MATERIAL PROVIDED:
+-------+
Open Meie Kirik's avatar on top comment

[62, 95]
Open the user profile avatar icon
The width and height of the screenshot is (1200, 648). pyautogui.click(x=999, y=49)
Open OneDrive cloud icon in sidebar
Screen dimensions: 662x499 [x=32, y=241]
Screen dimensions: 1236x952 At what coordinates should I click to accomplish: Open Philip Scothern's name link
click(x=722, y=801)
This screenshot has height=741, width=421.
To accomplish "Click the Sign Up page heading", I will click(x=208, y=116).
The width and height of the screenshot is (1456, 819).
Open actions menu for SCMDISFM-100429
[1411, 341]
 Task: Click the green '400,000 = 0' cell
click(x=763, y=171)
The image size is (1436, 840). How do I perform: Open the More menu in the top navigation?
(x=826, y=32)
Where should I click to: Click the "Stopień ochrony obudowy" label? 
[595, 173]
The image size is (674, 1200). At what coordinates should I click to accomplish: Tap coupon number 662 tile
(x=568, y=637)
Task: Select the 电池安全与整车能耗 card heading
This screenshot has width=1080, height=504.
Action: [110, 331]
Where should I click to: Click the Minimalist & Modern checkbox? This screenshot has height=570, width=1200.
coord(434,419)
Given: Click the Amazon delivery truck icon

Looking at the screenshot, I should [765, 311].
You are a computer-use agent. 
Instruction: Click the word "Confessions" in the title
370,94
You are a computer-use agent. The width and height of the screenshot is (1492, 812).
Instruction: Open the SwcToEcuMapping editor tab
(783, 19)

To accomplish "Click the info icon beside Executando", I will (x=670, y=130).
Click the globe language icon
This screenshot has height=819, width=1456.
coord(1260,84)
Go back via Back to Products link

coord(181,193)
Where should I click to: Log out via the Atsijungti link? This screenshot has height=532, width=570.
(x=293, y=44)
+-------+
EXERCISE: Reproduce the lines above verbatim, starting from the first line and ending with the line containing "Action: [110, 331]", including both ends.

SOLUTION FOR THIS PROBLEM:
Open Meie Kirik's avatar on top comment

[62, 95]
Open the user profile avatar icon
The width and height of the screenshot is (1200, 648). pyautogui.click(x=999, y=49)
Open OneDrive cloud icon in sidebar
Screen dimensions: 662x499 [x=32, y=241]
Screen dimensions: 1236x952 At what coordinates should I click to accomplish: Open Philip Scothern's name link
click(x=722, y=801)
This screenshot has height=741, width=421.
To accomplish "Click the Sign Up page heading", I will click(x=208, y=116).
The width and height of the screenshot is (1456, 819).
Open actions menu for SCMDISFM-100429
[1411, 341]
 Task: Click the green '400,000 = 0' cell
click(x=763, y=171)
The image size is (1436, 840). How do I perform: Open the More menu in the top navigation?
(x=826, y=32)
Where should I click to: Click the "Stopień ochrony obudowy" label? 
[595, 173]
The image size is (674, 1200). At what coordinates should I click to accomplish: Tap coupon number 662 tile
(x=568, y=637)
Task: Select the 电池安全与整车能耗 card heading
This screenshot has width=1080, height=504.
Action: [110, 331]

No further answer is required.